### WORK TO BE COMPLETED:
Find the line that contains "Open the Grok slashed-circle icon"; then retype it and each line after it, exactly, through the final line of the data below.

(Pixel coordinate grounding data)
------------------------------------------------

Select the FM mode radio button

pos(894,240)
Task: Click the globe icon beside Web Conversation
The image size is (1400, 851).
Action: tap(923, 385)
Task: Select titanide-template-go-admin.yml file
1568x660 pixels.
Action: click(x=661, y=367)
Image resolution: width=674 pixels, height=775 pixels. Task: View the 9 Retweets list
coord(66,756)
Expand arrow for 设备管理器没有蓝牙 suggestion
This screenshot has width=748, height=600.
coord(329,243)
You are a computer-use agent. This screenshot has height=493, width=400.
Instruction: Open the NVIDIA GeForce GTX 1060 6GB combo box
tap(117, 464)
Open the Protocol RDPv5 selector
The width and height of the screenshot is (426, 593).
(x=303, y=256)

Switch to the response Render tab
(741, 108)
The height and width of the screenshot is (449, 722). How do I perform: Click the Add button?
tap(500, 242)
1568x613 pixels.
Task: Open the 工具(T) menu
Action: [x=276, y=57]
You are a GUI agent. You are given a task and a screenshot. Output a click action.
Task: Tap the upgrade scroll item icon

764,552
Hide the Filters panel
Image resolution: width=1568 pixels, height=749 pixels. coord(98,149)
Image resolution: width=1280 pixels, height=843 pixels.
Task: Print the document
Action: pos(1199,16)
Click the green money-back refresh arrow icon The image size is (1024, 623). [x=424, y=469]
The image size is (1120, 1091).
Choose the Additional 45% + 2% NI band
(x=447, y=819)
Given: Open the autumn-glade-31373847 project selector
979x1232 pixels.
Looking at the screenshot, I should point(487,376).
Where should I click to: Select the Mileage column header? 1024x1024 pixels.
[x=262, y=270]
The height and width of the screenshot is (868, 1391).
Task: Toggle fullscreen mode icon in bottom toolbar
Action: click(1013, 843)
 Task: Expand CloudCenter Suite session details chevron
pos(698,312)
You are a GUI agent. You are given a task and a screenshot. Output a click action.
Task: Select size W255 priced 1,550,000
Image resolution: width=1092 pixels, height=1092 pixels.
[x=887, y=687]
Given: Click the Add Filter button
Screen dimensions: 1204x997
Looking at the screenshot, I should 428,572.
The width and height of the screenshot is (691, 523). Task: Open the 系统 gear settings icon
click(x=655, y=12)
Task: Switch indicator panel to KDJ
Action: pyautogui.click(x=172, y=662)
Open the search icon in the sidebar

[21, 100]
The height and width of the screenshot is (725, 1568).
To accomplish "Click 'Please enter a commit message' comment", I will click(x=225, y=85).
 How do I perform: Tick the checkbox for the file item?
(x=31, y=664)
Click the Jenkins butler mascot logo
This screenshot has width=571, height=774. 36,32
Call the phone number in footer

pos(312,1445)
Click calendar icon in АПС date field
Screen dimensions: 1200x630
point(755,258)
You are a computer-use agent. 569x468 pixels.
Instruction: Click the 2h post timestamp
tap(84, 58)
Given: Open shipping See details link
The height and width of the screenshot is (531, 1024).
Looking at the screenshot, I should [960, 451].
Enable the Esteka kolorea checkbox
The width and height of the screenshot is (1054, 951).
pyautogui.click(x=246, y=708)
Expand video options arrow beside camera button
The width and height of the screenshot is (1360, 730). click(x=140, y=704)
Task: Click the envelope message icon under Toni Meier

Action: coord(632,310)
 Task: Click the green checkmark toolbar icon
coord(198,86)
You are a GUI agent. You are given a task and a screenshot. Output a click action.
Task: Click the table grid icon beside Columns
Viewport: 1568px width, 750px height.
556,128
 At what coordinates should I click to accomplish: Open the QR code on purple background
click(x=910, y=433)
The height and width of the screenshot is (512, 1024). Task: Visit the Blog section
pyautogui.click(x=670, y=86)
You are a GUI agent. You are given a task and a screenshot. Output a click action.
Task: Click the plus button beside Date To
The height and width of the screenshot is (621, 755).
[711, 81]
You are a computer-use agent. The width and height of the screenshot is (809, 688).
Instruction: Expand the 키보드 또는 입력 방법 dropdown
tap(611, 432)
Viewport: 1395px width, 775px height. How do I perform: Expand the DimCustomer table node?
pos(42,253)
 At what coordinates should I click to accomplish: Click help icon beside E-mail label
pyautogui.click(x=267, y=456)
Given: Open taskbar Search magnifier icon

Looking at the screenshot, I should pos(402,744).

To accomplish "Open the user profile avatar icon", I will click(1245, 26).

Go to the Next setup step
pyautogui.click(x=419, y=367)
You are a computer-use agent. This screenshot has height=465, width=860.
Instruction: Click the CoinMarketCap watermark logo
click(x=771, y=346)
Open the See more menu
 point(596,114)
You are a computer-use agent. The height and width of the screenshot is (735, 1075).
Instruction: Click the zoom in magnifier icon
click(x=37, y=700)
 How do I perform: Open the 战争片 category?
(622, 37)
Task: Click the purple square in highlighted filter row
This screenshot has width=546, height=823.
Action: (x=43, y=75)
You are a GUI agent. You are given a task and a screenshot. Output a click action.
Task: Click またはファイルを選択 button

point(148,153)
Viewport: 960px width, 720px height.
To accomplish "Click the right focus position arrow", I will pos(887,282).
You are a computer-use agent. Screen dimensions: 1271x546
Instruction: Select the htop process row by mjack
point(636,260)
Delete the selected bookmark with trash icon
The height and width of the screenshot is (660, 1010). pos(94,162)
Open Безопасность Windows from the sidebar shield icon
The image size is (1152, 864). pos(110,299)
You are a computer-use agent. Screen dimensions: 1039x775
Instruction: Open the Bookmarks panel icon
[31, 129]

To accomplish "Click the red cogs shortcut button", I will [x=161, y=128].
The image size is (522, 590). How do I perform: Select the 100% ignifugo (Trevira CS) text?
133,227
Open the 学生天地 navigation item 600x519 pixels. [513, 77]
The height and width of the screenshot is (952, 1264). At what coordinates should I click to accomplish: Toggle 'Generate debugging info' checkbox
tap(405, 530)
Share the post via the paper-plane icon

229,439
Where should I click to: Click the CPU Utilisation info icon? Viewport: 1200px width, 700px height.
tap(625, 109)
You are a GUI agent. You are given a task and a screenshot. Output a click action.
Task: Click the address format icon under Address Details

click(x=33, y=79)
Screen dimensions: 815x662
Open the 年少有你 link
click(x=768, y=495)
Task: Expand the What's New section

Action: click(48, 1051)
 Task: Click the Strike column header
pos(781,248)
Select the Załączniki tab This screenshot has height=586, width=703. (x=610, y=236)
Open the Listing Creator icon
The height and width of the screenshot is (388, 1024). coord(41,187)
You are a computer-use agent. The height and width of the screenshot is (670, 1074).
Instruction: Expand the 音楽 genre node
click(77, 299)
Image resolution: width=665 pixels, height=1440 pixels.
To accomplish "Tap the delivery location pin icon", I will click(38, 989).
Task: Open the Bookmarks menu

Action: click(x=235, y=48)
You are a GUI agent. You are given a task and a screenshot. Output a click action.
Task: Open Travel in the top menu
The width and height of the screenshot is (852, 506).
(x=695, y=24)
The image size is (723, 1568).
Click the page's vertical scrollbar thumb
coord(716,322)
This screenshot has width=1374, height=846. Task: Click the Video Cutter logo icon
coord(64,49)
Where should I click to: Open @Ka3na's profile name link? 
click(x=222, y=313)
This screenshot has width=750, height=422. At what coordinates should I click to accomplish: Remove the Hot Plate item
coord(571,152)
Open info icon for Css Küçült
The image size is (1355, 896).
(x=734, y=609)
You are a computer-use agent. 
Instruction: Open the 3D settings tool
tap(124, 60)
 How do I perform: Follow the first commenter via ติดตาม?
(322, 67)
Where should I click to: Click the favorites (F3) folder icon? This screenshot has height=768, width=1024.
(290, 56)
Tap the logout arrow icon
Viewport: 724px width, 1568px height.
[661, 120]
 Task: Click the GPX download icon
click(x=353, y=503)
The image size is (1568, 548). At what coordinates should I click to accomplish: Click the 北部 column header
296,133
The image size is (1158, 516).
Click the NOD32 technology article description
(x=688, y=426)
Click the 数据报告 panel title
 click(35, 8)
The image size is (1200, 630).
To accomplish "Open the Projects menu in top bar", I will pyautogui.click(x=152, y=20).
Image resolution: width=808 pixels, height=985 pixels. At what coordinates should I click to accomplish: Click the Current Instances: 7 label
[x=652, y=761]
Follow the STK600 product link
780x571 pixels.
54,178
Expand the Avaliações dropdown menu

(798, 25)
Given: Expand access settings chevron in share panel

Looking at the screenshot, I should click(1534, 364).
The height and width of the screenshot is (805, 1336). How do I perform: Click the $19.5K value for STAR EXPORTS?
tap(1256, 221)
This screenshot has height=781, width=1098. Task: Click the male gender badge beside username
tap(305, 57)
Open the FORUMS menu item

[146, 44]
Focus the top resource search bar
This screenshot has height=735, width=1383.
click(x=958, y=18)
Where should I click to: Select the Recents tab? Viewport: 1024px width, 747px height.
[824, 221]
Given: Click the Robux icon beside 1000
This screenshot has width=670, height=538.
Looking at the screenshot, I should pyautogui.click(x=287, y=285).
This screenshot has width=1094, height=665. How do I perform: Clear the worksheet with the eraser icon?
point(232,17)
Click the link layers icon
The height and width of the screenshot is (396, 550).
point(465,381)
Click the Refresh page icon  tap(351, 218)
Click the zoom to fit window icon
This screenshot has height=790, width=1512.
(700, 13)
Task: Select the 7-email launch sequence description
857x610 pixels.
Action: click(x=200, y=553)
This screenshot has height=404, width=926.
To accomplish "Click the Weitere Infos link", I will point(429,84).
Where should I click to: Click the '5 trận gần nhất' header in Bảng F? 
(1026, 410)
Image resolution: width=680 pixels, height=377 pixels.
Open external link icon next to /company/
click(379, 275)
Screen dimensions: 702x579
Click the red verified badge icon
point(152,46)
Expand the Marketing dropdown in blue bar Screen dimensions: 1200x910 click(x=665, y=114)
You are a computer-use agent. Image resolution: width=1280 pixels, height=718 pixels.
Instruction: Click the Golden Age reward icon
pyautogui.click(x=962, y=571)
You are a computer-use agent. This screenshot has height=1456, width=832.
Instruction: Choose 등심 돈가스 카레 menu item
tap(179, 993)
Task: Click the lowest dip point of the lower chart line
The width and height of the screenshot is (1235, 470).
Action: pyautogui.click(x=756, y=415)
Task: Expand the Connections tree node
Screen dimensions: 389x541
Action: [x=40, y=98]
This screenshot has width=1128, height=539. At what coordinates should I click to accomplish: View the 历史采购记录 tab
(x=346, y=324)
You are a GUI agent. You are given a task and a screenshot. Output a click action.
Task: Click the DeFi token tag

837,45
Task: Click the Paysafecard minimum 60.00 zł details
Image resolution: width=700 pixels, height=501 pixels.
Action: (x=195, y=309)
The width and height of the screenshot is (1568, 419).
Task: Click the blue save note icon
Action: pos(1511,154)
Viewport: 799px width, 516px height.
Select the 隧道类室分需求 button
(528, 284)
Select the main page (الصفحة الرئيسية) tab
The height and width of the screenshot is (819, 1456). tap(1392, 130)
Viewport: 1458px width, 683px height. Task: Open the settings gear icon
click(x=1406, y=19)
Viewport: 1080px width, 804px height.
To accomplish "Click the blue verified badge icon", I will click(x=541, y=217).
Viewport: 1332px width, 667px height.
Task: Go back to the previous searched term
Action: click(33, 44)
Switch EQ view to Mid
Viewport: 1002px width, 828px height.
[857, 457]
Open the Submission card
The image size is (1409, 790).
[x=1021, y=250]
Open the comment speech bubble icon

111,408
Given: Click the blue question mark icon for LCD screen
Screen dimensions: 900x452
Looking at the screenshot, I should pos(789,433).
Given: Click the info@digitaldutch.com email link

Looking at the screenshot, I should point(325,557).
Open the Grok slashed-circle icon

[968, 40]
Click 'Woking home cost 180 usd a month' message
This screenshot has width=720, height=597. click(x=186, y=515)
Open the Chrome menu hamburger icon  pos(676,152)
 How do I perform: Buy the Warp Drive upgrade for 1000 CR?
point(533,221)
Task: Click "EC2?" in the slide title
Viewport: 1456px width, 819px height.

------------------------------------------------

### COMPLETED EXERCISE:
Open the Grok slashed-circle icon

[968, 40]
Click 'Woking home cost 180 usd a month' message
This screenshot has width=720, height=597. click(x=186, y=515)
Open the Chrome menu hamburger icon  pos(676,152)
 How do I perform: Buy the Warp Drive upgrade for 1000 CR?
point(533,221)
Task: Click "EC2?" in the slide title
Viewport: 1456px width, 819px height.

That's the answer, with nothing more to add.